In order to succeed, any effort to reduce overclassification must address this problem of skewed incentives. The final chapter of this report sets forth a reform proposal that would rebalance existing incentives, primarily by introducing accountability into the classification system. The proposal consists of six main parts:

  • When classifying documents, officials would be required to complete short electronic forms in which they would provide explanations for their classification decisions.
  • In each agency with classification authority, the Office of the Inspector General would conduct “spot audits” of classifiers, identifying those who exhibit serious tendencies to overclassify and subjecting them to periodic follow-up audits.
  • Successive unsatisfactory audit results would result in mandatory escalating consequences for the individual classifier, agency management, and the agency itself.
  • Agencies would be required to spend at least eight percent of their security classification budgets on training and to obtain approval of their training materials from the government office that oversees classification.
  • Derivative classifiers (those who carry forward classification decisions made by others) would be “held harmless” if they failed to classify information whose status was ambiguous.
  • Agencies would establish procedures to allow authorized holders of classified information to challenge classification decisions anonymously, and those who brought successful challenges would be given small cash awards.
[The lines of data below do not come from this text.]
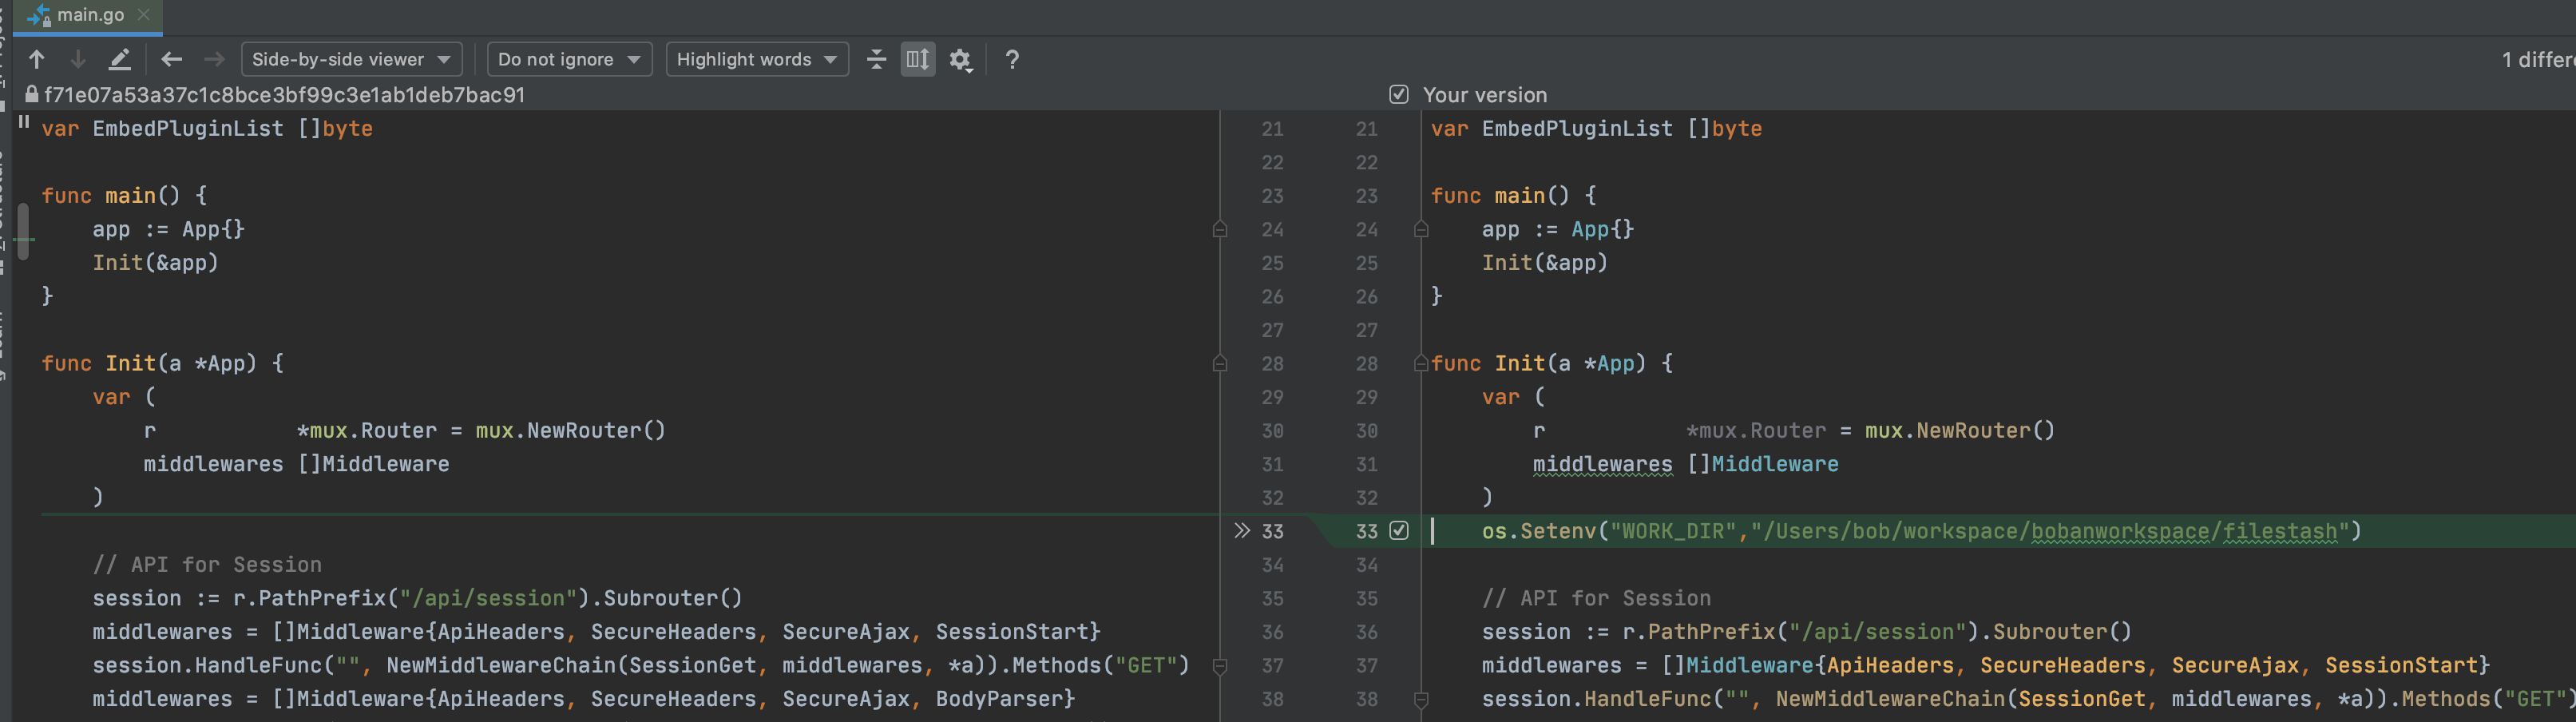The image size is (2576, 722).
Task: Click the double-chevron revert arrow at line 33
Action: [1242, 530]
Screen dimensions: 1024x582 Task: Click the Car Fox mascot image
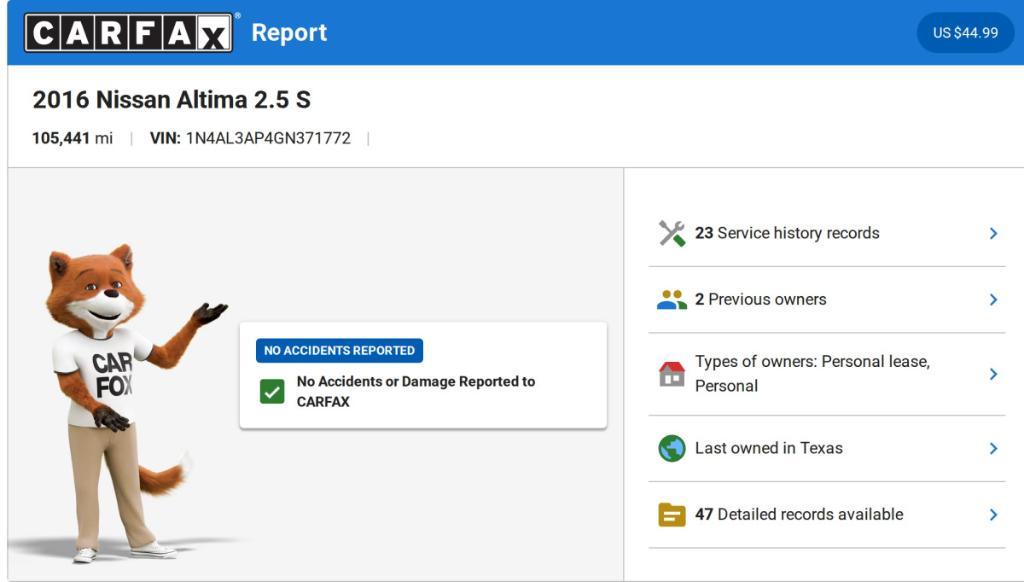click(x=115, y=400)
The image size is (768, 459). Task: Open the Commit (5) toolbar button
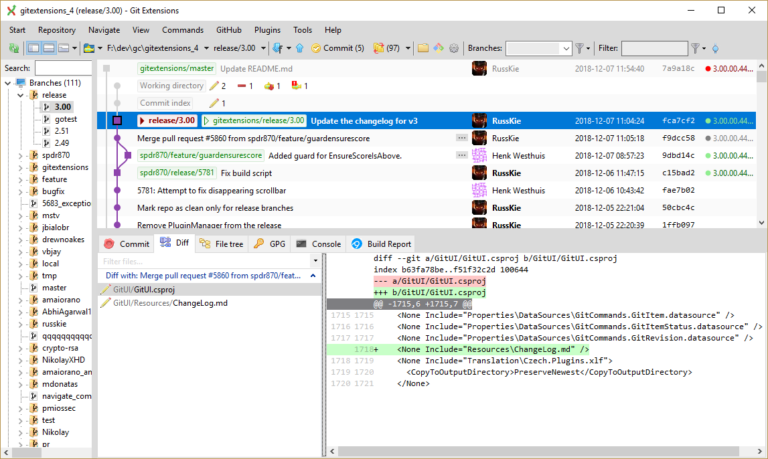pos(337,48)
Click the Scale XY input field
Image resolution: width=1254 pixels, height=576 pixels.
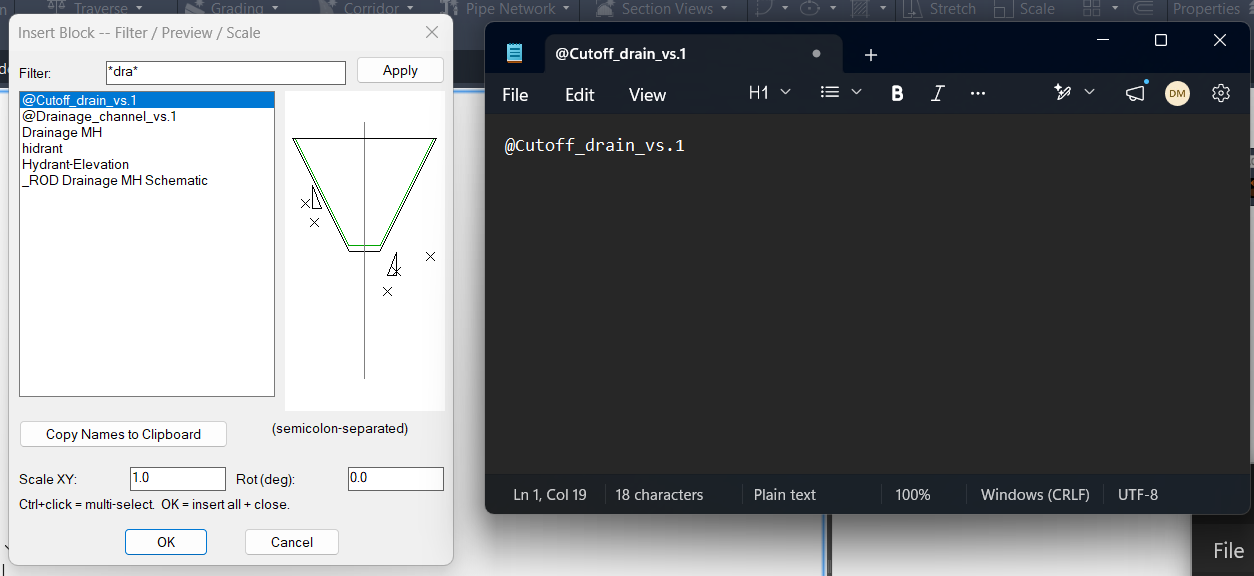(178, 478)
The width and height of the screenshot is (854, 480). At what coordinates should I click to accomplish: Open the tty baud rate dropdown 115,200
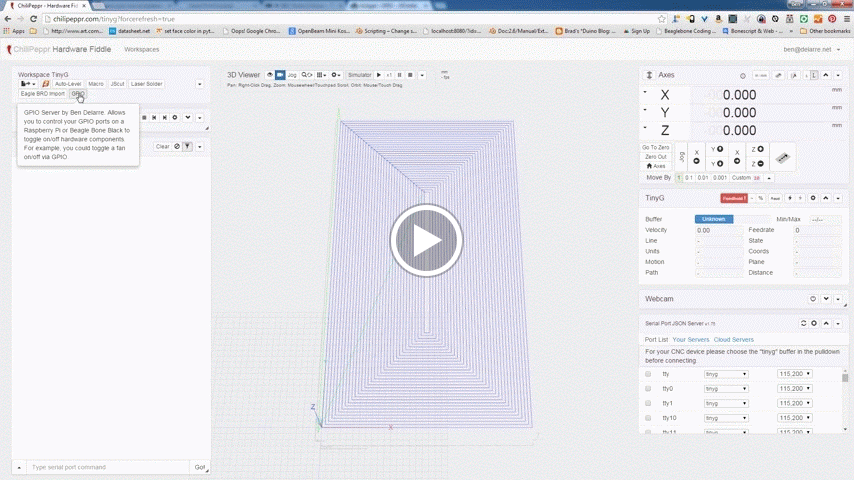tap(795, 374)
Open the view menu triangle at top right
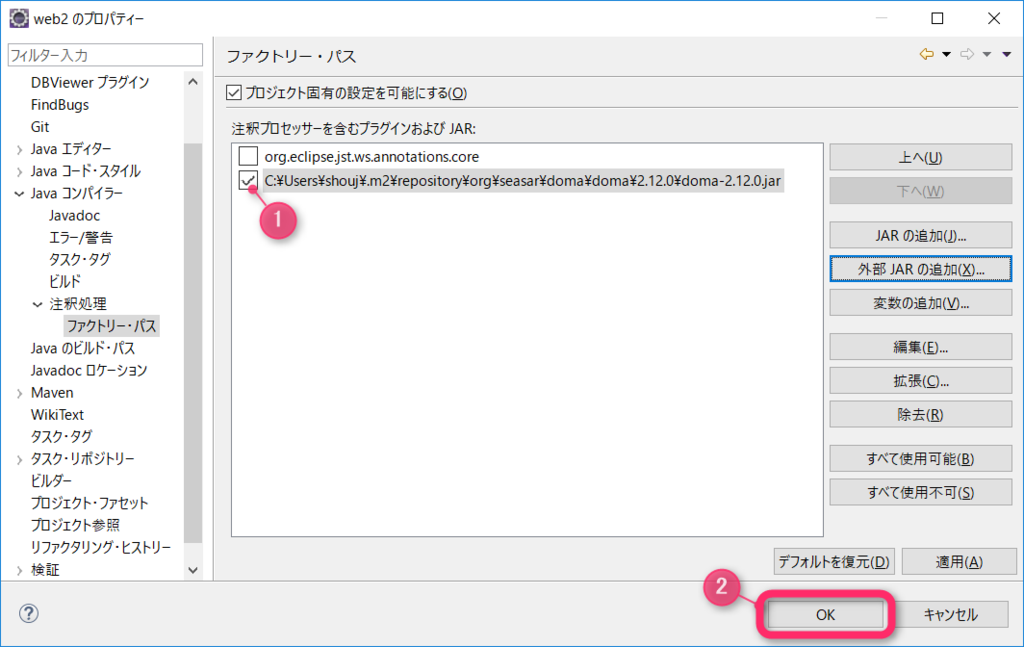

We recommend that this proposal be implemented as a pilot project at one or more agencies. This could be accomplished largely if not exclusively through executive order and implementing regulation. The results of the project should be closely tracked and evaluated to assess both its benefits and its costs. If the proposal yields the expected dividends, it could be expanded through legislation. One thing is certain: the status quo is untenable. The classification system must be reformed if we are to preserve the critical role that transparent government plays in a functioning democracy.